[Exercise input]

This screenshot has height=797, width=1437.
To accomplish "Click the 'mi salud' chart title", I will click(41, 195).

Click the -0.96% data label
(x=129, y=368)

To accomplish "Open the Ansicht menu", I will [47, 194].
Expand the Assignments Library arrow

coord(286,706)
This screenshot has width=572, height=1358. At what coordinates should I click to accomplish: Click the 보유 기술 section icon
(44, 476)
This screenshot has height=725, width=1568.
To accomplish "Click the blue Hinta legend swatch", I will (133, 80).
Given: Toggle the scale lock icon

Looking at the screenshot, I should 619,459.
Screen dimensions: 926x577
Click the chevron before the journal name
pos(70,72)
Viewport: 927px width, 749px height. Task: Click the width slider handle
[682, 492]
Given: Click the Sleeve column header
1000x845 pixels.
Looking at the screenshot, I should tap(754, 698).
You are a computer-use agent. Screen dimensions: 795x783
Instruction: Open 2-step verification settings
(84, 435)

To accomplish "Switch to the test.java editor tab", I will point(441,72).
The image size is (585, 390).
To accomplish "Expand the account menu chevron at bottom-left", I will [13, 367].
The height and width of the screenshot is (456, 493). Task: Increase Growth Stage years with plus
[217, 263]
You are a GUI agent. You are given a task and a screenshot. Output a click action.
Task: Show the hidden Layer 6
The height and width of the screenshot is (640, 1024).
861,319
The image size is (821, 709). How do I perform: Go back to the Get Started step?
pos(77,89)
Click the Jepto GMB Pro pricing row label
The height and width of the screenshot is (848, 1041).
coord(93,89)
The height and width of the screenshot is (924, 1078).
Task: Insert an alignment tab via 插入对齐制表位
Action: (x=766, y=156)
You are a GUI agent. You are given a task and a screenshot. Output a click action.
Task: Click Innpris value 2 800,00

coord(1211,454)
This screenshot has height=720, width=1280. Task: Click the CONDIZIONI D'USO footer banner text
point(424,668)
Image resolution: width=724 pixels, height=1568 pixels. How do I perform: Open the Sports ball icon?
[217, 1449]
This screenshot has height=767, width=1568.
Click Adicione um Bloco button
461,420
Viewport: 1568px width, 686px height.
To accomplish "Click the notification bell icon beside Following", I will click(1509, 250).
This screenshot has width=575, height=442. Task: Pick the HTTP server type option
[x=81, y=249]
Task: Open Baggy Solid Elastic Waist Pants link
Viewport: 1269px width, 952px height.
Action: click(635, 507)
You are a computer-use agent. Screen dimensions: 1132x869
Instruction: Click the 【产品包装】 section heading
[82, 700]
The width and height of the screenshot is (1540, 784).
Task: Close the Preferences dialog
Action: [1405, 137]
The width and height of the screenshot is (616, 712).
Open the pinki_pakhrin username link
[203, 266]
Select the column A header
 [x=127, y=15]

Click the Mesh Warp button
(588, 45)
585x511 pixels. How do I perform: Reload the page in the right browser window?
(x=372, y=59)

[/Exercise input]

Copy all lines of the material above where the string "menu" occurs.

• _Solution to this problem_
To accomplish "Open the Ansicht menu", I will [47, 194].
To accomplish "Expand the account menu chevron at bottom-left", I will [13, 367].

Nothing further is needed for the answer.